Back in April, Minnesota Attorney General Lori Swanson (D) rebuffed Gov. Tim Pawlenty’s (R-MN) request to challenge the constitutionality of health reform and filed a friend-of-the-court brief supporting the federal government. “Having carefully reviewed the applicable Supreme Court precedent and other legal authority, it is my legal opinion that health care — which comprises over one-sixth of our country’s economy — substantially affects interstate commerce,” and is thus constitutional, Swanson wrote in a letter to Pawlenty defending her decision.

Unentered by this legal analysis, however, Pawlenty (along with Rhode Island Gov.
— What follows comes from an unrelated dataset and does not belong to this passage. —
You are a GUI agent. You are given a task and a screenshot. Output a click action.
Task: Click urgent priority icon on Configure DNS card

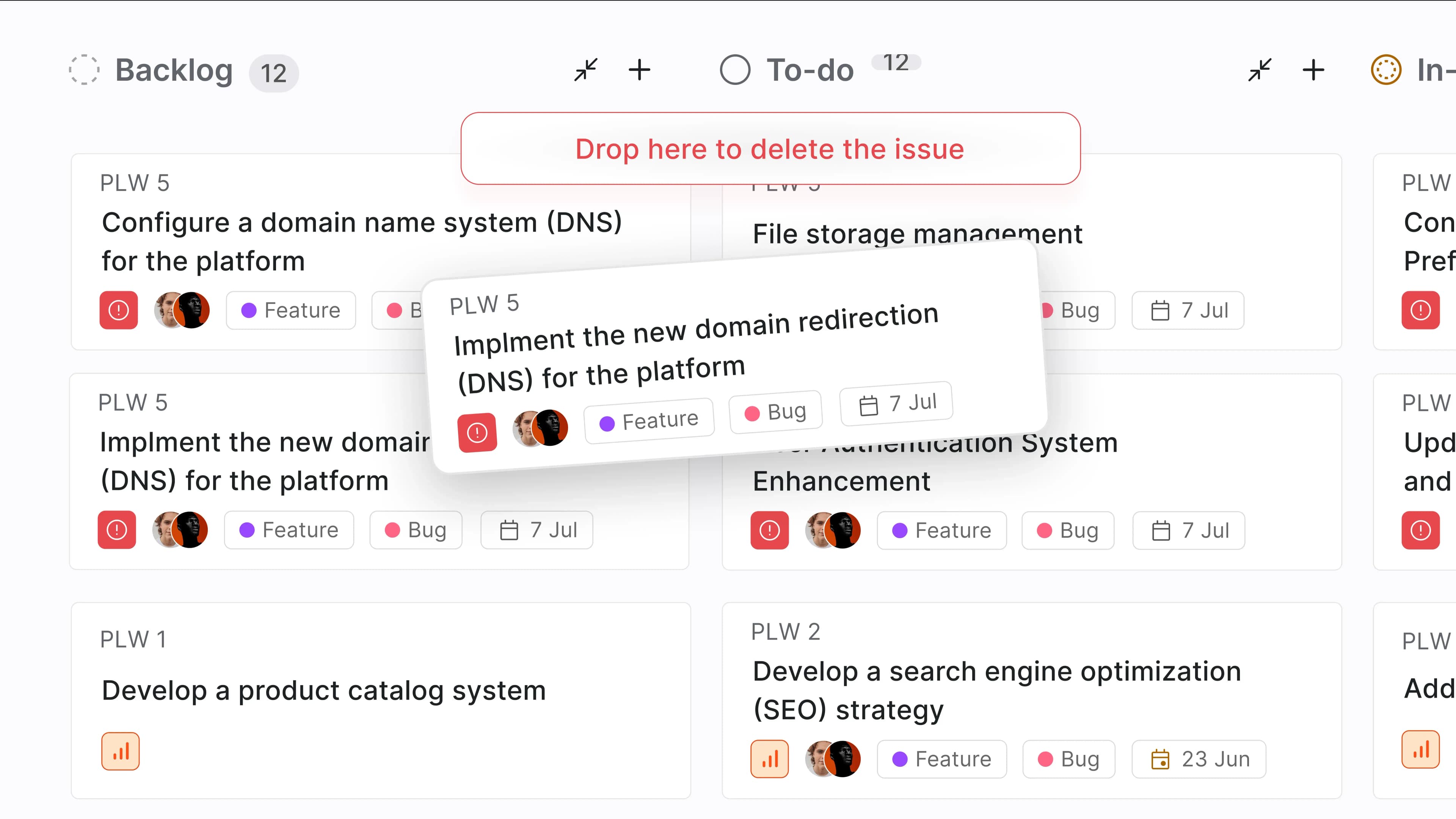[x=119, y=310]
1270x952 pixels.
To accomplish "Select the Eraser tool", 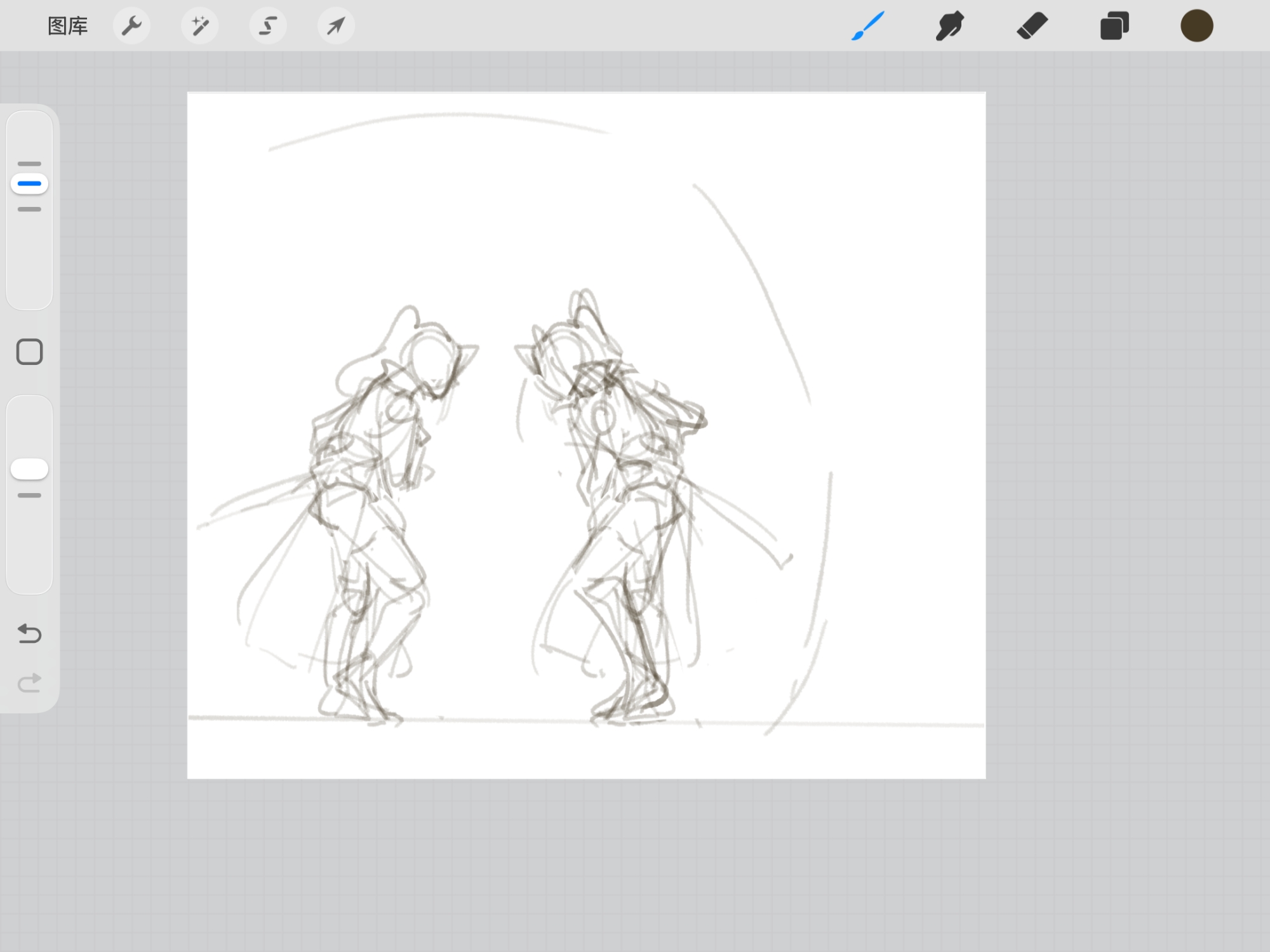I will 1032,26.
Donald Carcieri (R)) has filed a legal brief “seeking permission to submit a friend-of-the-court brief in support of a suit originally filed by Florida and joined by 19 other states”:

The governors have a “obligation to their citizens to safeguard these protections against federal abuse of the spending power,” said the filing by Pawlenty and Carcieri, which was written by a lawyer from the Washington-based Competitive Enterprise Institute.

Their brief would focus on the failure law’s amendments to Medicaid “to meet one of the traditional restrictions on Congress’s spending power, the requirement that statutes be clear and unambiguous in what they require of States,” it said.

The document argues, “Although the Act indicates that the federal government will initially pay for some Medicaid expansions, the states are advised that they will pay for 10 percent of some unspecified costs in four years, and there is no indication that the states will not pay more in succeeding periods.”

As Politico’s Kendra Marr rightly notes, “Pawlenty’s move, which comes just weeks before his eight-year term in office ends, could be the opening shot of a bid for the 2012 Republican presidential nomination.”

The Affordable Care Act has been his target for some time and this brief is only the latest in a series of very public and calculated efforts — the frequent public condemnations, the executive order prohibiting state agencies from applying for funds — to manufacture a history of opposition. Predictably, Pawlenty appeared on Fox News’ ‘On The Record’ yesterday to talk about his brief just hours after filing it. “I feel strongly about this, Greta. I think if we allow the federal government to do this, it’s basically the end of the understanding that we’ve had throughout the history of this country in federalism,” he said.

Pawlenty wasn’t too concerned about the future of federalism or the specificity of the law’s spending requirements earlier this month, however, when he relied on a loophole in his executive order to allow the state to apply for federal funds from the Affordable Care Act. So far, Minnesota has received some $11.1 million in ACA grants.